Para Said (2007, p. 161), “O Ocidente é o ator, o Oriente é um coadjuvante passivo. O Ocidente é o espectador, o juiz e o júri de cada faceta do comportamento oriental”. Muitas das informações disseminadas sobre o Oriente não são imparcial. Os ocidentais possuem uma imagem ora romântica do Oriente, a exemplos dos encantadores de serpentes e odaliscas e, por outro lado, de um mundo atrasado e violento. O imigrante árabe na fronteira tem consciência de que os conflitos em seus países de origem contribuem para a ampliação desta imagem do árabe folclorizado, atrasado e violento.
Muitos conflitos envolvem o Oriente Médio no século XX como a I Guerra Mundial (1914-1918), II Guerra Mundial (1939-1945), a criação do Estado de Israel (1948), que promoveu um processo de desterritorialização dos palestinos e desencadeou uma área de intenso conflito até a atualidade. Em contrapartida os palestinos promovem as Intifadas, isto é, levantes populares nos anos de 1987 e 2000, a Guerra dos seis dias (1967), a queda do Xá no Irã (1979), a Guerra do Irã e Iraque (1980), a Guerra do Golfo ou do Kuwait (1990-1991), Intervenção armada no Afeganistão (1979-1989), a ocupação do Iraque (2003-2011), e mais recentemente Primaveras árabes 2 que desencadearam a Guerra civil na Síria e Líbia.

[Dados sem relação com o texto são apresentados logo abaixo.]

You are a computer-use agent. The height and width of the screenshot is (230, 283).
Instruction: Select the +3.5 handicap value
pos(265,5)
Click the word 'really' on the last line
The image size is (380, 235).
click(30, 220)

1.2 A reterritorialização dos imigrantes árabes na fronteira de Pedro Juan Caballero (PY) e Ponta Porã (BR)
Os imigrantes árabes na fronteira ao longo do tempo produzem alterações na fronteira, fazendo deste não somente um lugar para trabalhar e morar, mas para vivenciar sua religiosidade, cultura e costumes, facilitando, assim, sua fixação e permanência. Sanando suas necessidades econômicas e vivenciando suas culturas e costumes no seu espaço cotidiano.
Essa reelaboração identitária no espaço produz uma nova cartografia por meio de multi/transterritorialidades (HAESBAERT E MONDARDO, 2010; MONDARDO, 2018). A fronteira é feita cotidiaidnte pelos imigrantes árabes por relações que muitas vezes não se materializam. Os imigrantes carregam em seus corpos, em seus sentimentos – como a saudade e a dor ao lembrar-se de lugares e pessoas amadas – a esperança do retorno nos planos para o futuro; a necessidade de sentir o cheiro da comida, das essências, do chá e do café, faz com que reconstruam hábitos cotidianos; ou, até mesmo a conexão com a fé e os horários das orações, componentes simbólicos e afetivos que fazem parte da reterritorialização.
Para Hall (2009), a identidade cultural não provém de um povo e sim da junção de diversos povos. Quando se trata da identidade de um povo baseia-se na identidade histórica. Mas deve-se tomar o cuidado de não se propagar somente a identidade hegemônica que tenta massificar e caracterizar a identidade subalterna. Por isso, nesse jogo, a identidade está em uma construção permanente.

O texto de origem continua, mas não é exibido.